Surami Fortress

Surami Fortress

Surami Fortress is an excellent example of historical, monumental art. Built atop a high cliff in what is now Surami Village, its exact origins remain uncertain to this day. Like all great monuments, Surami Fortress has a story to tell, with locals swearing that it is haunted!
Shida Kartli

Some sources say that the fortress was built as far back as the 2nd century BCE, while others put its construction much more recently, in the medieval period.

The fortress complex contains its ancient walls, St. George Church, a tower, and a palace. In the past, the fortress also had a tunnel that connected it to a cave on the Suramula River so that fresh water could be brought safely back to its inhabitants during times of war.

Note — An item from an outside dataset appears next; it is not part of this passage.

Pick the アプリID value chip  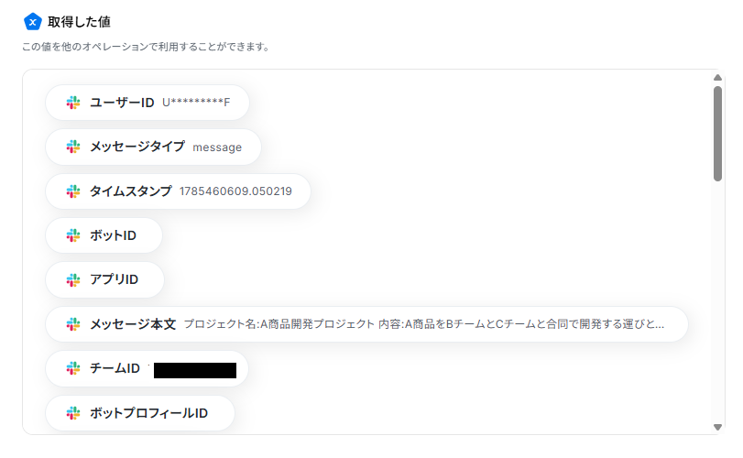(104, 280)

Due to its strategic location at the junction of a vital crossroads, the fortress has been the site of many battles over the years. It has acted as both a safe haven for rebellious nobles and a site of conflict between the Ottomans and Persians. A Russian garrison was even posted here during the 19th century. However, for most of its history it has been an important customs point in a trade route. 

But what of the ghost? Well, according to ancient legend, the fortress was crumbling apart overnight every time its construction was finished, and a local fortune-teller said that someone should volunteer to be immured in its walls for the fortress to stand. It ended up to be a young boy by the name of Zurab, his mother's only son, who was sealed within the fortification, and to this day, stories say that his mothers tears still drip from the section of wall into which he was entombed. On moonlit nights, it is said that a woman dressed in black wanders the ruins of the Surami Fortress, weeping for her lost son and saying, “Surami Fortress, I watch you with a wish: my Zurab is here, so ward him well!”